▶ [What you should do] Below are the entries to work from; restate word for word the portion that opens with the line containing "The width and height of the screenshot is (1024, 576)." and closes with the line containing "Screen dimensions: 900x536", keeping both.

▶ [Supplied data]
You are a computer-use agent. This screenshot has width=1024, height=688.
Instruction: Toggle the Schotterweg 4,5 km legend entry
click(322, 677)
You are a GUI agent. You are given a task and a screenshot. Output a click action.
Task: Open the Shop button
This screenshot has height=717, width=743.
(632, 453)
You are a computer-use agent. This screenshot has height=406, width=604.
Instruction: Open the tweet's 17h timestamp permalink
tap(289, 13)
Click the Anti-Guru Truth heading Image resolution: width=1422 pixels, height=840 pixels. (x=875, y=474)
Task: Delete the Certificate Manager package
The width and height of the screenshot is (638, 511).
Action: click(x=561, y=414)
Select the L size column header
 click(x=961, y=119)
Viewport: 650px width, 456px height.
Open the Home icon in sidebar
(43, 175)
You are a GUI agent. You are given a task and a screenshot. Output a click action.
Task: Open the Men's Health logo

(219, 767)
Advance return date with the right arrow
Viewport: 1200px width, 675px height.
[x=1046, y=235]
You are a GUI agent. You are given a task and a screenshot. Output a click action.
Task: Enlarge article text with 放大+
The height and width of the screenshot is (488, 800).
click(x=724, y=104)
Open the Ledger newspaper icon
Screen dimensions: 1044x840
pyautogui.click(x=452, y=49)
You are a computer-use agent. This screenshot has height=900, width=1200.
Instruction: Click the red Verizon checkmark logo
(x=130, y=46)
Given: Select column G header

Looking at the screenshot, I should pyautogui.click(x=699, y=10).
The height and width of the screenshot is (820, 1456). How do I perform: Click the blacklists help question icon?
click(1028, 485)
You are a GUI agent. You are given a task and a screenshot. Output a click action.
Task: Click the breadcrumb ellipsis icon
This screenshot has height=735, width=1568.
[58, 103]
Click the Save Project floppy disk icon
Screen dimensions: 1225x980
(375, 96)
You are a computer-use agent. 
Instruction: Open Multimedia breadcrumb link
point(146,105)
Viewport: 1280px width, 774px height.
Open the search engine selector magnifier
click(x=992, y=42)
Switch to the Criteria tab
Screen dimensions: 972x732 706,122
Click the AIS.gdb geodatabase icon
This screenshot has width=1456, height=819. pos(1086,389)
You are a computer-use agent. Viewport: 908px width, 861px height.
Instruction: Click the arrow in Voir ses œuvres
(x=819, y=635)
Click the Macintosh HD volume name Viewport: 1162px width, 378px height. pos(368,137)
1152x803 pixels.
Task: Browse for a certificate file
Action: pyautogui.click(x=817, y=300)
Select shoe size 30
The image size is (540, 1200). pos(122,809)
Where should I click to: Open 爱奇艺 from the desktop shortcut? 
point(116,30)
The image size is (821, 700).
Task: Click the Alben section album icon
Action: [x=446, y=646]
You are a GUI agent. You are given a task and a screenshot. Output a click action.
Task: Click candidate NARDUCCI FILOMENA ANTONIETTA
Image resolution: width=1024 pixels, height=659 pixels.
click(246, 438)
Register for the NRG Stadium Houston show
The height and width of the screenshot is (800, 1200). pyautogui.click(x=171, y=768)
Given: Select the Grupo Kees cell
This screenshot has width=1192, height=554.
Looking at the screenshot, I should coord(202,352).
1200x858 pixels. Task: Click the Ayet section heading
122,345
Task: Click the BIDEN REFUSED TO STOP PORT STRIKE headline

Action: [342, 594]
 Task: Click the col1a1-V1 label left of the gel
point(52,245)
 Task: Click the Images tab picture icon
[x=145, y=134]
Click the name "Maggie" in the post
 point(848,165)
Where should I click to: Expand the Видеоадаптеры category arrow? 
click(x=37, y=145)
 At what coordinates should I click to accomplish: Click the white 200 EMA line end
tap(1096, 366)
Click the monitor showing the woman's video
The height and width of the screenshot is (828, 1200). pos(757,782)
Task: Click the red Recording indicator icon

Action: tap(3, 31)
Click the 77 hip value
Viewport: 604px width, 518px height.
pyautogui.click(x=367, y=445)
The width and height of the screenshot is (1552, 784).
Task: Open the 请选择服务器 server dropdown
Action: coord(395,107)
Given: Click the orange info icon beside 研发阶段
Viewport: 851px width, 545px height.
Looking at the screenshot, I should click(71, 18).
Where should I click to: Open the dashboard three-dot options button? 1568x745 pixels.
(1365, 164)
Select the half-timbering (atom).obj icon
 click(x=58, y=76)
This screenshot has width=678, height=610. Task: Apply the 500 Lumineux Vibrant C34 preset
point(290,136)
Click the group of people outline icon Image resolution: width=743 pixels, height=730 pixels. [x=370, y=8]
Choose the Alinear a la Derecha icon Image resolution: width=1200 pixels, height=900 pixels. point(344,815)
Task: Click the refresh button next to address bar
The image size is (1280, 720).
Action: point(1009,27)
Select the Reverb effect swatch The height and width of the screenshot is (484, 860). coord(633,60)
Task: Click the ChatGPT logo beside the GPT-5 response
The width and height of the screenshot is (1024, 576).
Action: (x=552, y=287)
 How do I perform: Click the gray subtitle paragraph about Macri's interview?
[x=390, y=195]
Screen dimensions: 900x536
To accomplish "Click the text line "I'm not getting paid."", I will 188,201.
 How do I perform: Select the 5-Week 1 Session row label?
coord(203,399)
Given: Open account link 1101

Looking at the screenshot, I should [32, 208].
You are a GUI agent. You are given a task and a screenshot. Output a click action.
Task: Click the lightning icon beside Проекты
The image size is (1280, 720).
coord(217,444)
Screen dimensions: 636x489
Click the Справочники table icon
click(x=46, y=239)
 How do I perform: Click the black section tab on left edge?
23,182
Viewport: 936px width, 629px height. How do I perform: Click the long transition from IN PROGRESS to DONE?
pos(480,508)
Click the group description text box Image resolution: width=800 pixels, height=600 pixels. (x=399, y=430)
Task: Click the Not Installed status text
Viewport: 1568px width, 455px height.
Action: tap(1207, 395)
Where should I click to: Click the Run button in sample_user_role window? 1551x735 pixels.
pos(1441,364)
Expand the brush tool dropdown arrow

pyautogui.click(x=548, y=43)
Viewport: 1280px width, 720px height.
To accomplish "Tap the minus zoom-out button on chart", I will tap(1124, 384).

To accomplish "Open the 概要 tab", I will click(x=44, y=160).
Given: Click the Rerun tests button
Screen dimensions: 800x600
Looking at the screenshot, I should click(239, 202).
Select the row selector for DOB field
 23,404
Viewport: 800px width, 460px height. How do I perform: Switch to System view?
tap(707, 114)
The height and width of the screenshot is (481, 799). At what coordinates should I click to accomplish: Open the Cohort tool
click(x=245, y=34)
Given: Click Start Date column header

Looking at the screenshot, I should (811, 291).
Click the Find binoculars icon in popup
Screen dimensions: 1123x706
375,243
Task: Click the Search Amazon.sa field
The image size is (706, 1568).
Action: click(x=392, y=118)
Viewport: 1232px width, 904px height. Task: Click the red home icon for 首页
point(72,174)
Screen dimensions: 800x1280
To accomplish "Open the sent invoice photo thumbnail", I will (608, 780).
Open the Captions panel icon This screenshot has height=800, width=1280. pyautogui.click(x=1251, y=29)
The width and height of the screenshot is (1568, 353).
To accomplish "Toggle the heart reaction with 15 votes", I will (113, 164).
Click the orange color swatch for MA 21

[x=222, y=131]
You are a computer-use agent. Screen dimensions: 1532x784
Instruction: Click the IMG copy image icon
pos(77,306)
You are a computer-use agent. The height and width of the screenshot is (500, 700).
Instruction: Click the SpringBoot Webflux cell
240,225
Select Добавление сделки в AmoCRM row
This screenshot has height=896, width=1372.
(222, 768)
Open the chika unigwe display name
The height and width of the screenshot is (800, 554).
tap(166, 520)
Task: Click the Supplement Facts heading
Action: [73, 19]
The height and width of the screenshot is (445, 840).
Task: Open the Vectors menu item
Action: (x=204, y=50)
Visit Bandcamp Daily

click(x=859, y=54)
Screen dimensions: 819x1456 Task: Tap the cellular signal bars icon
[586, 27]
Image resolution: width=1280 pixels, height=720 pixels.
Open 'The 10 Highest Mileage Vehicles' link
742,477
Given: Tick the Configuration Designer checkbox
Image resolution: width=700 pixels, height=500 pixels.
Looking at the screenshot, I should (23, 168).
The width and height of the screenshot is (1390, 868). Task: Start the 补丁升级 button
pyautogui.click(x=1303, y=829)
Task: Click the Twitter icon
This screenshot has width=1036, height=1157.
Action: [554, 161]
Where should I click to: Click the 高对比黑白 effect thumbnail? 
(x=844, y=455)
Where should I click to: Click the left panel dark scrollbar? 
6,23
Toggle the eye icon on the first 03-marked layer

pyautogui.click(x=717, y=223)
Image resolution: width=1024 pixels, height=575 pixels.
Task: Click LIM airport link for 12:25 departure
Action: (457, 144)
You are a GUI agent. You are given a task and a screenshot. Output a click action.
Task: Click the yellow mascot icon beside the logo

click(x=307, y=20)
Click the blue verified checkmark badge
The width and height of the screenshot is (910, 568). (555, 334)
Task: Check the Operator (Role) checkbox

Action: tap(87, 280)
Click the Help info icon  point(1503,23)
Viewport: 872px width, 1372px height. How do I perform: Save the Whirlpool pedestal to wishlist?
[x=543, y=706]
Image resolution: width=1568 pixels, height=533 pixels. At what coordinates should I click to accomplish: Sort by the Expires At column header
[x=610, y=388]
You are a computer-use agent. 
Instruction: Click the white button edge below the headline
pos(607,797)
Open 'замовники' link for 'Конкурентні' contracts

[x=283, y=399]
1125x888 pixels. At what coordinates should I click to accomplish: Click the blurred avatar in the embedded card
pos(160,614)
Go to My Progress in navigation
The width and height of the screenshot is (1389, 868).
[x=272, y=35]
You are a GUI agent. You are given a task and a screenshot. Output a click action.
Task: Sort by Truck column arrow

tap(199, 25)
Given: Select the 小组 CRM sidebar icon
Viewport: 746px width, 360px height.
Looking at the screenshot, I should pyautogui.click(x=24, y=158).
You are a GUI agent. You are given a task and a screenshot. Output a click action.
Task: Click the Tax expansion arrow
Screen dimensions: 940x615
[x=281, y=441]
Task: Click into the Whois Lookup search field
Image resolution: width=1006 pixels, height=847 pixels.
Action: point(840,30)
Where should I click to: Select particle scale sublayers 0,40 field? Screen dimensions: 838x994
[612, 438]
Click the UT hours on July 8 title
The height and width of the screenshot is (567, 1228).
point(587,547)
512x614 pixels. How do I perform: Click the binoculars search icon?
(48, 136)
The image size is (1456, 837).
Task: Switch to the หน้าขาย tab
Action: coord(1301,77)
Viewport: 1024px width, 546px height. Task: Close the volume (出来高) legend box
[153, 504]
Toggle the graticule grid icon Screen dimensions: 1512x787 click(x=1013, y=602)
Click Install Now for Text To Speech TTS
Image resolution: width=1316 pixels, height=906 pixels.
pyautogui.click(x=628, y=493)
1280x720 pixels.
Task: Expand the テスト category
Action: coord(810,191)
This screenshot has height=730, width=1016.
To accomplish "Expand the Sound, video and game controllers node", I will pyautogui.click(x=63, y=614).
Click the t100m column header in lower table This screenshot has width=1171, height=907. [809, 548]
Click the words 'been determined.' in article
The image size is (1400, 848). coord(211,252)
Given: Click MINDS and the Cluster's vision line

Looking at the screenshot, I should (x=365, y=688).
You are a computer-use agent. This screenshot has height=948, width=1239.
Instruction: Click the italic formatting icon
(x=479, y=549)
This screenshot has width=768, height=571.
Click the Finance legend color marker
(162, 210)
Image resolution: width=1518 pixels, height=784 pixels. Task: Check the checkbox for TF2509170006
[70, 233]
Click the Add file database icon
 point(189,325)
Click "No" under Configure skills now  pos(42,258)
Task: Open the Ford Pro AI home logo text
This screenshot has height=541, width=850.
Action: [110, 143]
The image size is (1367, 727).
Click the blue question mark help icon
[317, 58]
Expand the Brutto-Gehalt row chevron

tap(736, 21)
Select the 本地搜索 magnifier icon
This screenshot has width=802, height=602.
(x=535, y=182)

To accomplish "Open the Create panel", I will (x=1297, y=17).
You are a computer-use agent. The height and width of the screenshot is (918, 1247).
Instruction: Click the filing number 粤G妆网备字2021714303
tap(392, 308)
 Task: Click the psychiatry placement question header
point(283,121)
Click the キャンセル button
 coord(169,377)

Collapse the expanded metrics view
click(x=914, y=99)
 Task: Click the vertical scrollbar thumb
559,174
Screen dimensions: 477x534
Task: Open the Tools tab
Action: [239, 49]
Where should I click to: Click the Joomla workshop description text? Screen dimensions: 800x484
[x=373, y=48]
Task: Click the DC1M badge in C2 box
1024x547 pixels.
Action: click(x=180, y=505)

▶ [Solution to this exercise]
The width and height of the screenshot is (1024, 576).
Action: (x=552, y=287)
 How do I perform: Click the gray subtitle paragraph about Macri's interview?
[x=390, y=195]
Screen dimensions: 900x536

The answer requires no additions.